> [TASK DIRECTIONS]: Below are records with pictures in them; print them exactly, omitting the pictures.
........
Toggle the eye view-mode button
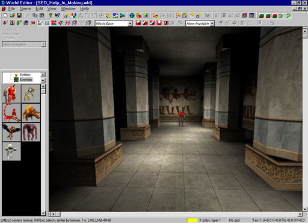This screenshot has width=308, height=223. (x=26, y=23)
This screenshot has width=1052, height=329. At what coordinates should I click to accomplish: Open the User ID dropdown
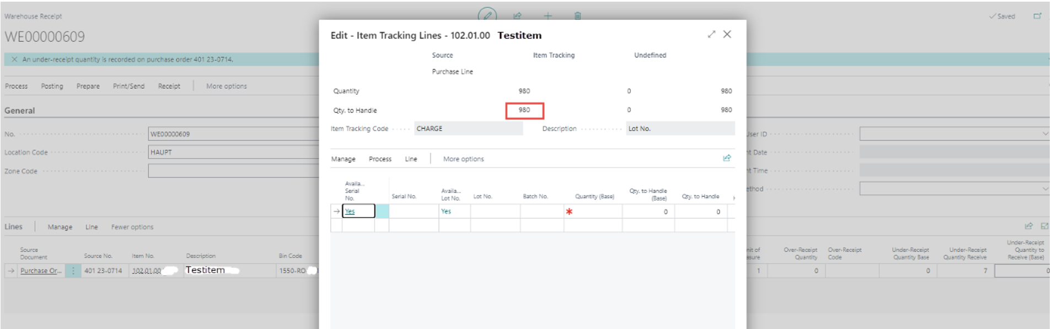1045,134
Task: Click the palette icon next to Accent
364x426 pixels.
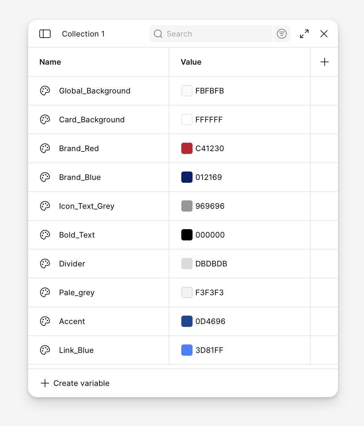Action: [x=45, y=321]
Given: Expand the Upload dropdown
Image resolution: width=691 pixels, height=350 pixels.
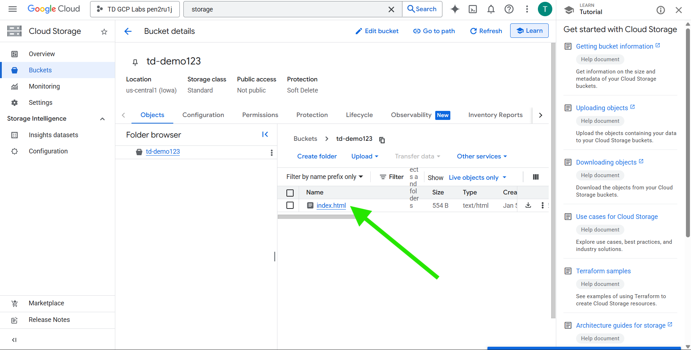Looking at the screenshot, I should pyautogui.click(x=365, y=156).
........
> [COMPLETED TASK]:
Toggle the eye view-mode button
This screenshot has width=308, height=223. (x=26, y=23)
This screenshot has width=1052, height=329. At what coordinates should I click to accomplish: Open the User ID dropdown
1045,134
Task: Click the palette icon next to Accent
364x426 pixels.
Action: [x=45, y=321]
Given: Expand the Upload dropdown
Image resolution: width=691 pixels, height=350 pixels.
Looking at the screenshot, I should pyautogui.click(x=365, y=156).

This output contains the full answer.